Pour la première fois, les salaires des onze sélectionneurs nationaux et de leurs staffs seront directement versés par la FECAFOOT. David Pagou, nommé sélectionneur des Lions Indomptables peu avant la CAN 2025 au Maroc, est le premier à bénéficier de ce nouveau système. Eto'o prépare cette transition depuis son arrivée à la tête de la FECAFOOT en décembre 2021, en renforçant les finances de la fédération grâce à des contrats de sponsoring avec MTN Cameroun, Orange Cameroun, Fourteen, Guinness Cameroun, BetPawa, 1XBet, Sky Motors Group et la Société Anonyme des Boissons du Cameroun. De plus, la FECAFOOT a perçu 736 millions de FCFA grâce au parcours des Lions en quart de finale de la CAN.
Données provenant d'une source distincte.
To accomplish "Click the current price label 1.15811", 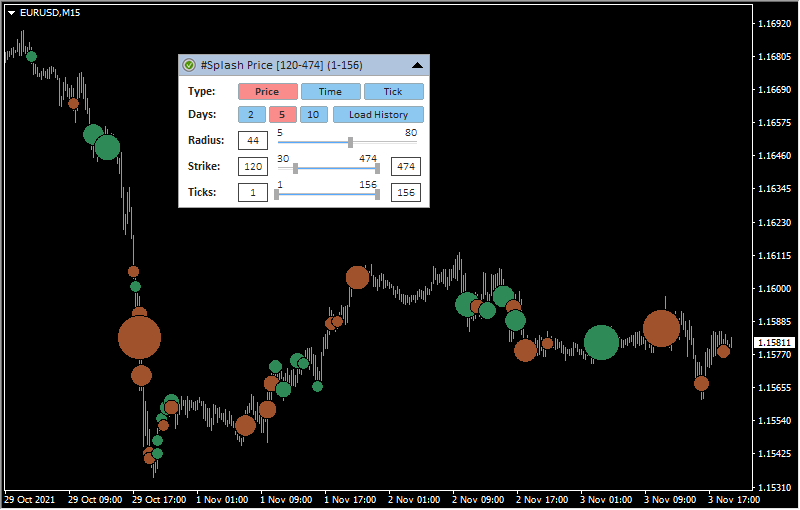I will 774,343.
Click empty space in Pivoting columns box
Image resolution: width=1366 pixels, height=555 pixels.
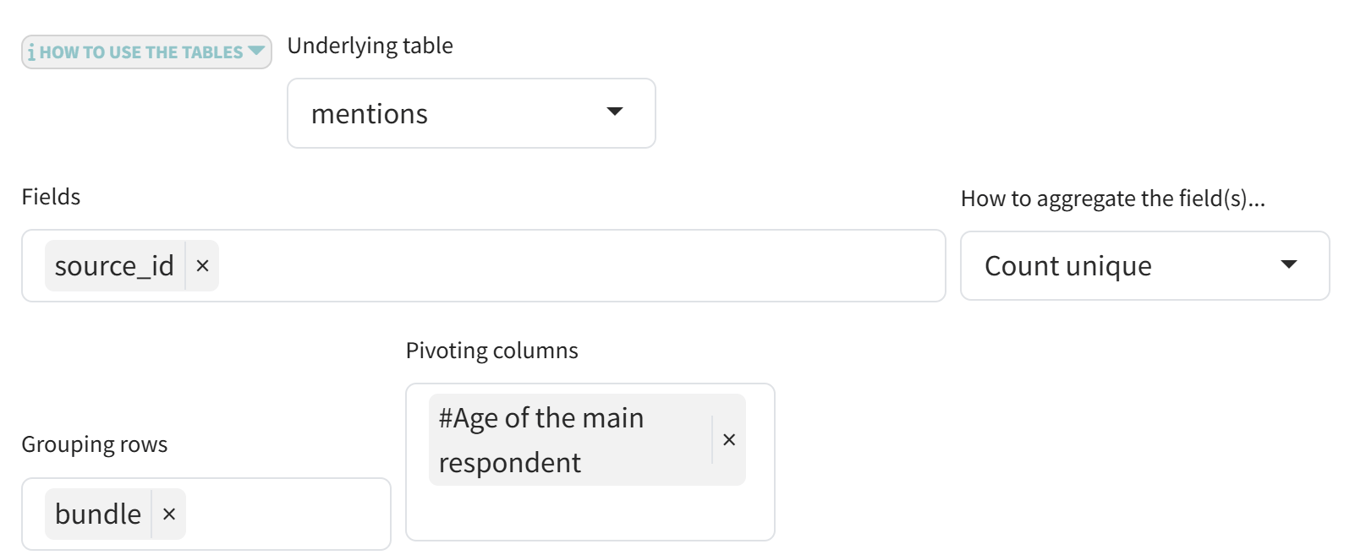coord(590,513)
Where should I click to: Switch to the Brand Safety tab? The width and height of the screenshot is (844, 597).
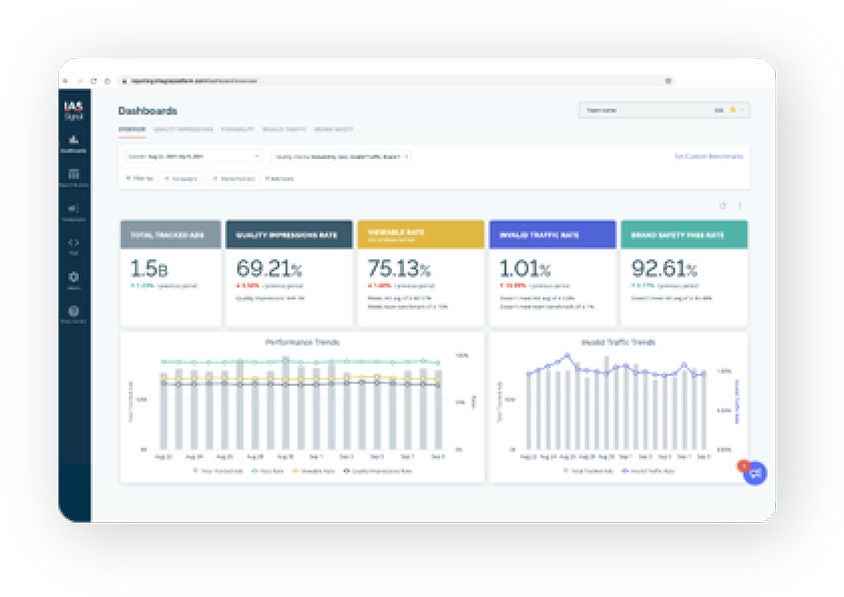click(333, 129)
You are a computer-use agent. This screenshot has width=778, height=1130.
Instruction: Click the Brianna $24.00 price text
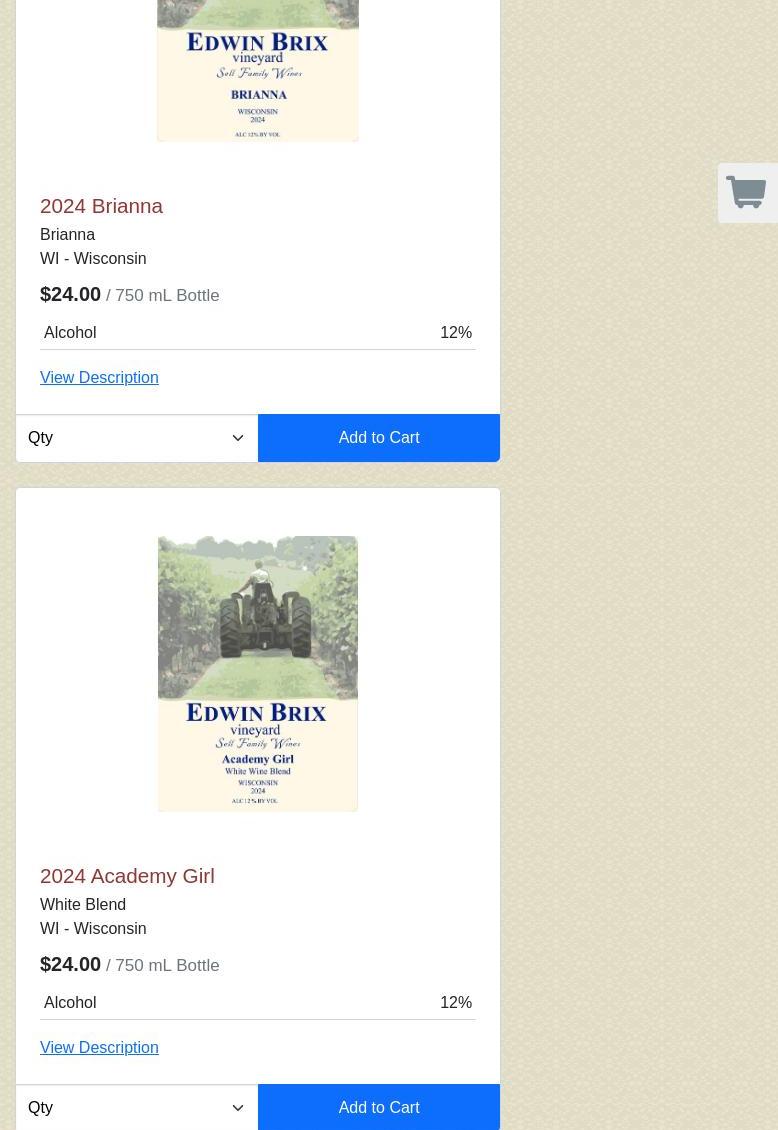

Cette initiative s'inscrit dans un contexte de relations tendues entre la FECAFOOT et le MINSEP, dirigé par Narcisse Mouelle Kombi. Le ministre n'a pas commenté publiquement cette décision, mais une source proche du MINSEP indique qu'ils observent attentivement la capacité de la FECAFOOT à assumer ces charges financières. L'État continue de financer les déplacements des sélections et honorera les contrats antérieurs, notamment celui de Marc Brys, l'ancien sélectionneur, jusqu'à son expiration en septembre 2026.
La question de la capacité financière de la FECAFOOT à long terme reste posée. Des rumeurs de difficultés de trésorerie circulent, bien qu'une source interne à la fédération les minimise. La FECAFOOT devra multiplier les contrats commerciaux et optimiser les revenus des compétitions internationales pour assurer sa stabilité financière.
Au-delà des enjeux locaux, cette décision pourrait inspirer d'autres fédérations africaines à réduire leur dépendance financière vis-à-vis des États, conformément aux recommandations de la FIFA et de la CAF. Si la FECAFOOT réussit, elle pourrait devenir un modèle pour le football continental.